-- 課題 --
以下の記録を編集し、「Network label」をすべて「Network tag」に置き換えて、ほかはそのまま書き直してください。

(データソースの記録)
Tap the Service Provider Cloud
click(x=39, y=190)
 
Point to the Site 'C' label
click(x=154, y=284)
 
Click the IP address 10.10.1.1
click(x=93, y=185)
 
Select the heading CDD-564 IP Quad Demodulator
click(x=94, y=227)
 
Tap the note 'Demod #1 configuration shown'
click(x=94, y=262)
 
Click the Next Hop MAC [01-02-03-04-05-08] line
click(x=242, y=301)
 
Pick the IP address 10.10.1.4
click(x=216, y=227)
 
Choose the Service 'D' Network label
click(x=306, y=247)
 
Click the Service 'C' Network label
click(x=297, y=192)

-- 解答 --
Tap the Service Provider Cloud
click(x=39, y=190)
 
Point to the Site 'C' label
click(x=154, y=284)
 
Click the IP address 10.10.1.1
click(x=93, y=185)
 
Select the heading CDD-564 IP Quad Demodulator
click(x=94, y=227)
 
Tap the note 'Demod #1 configuration shown'
click(x=94, y=262)
 
Click the Next Hop MAC [01-02-03-04-05-08] line
click(x=242, y=301)
 
Pick the IP address 10.10.1.4
click(x=216, y=227)
 
Choose the Service 'D' Network tag
click(x=306, y=247)
 
Click the Service 'C' Network tag
click(x=297, y=192)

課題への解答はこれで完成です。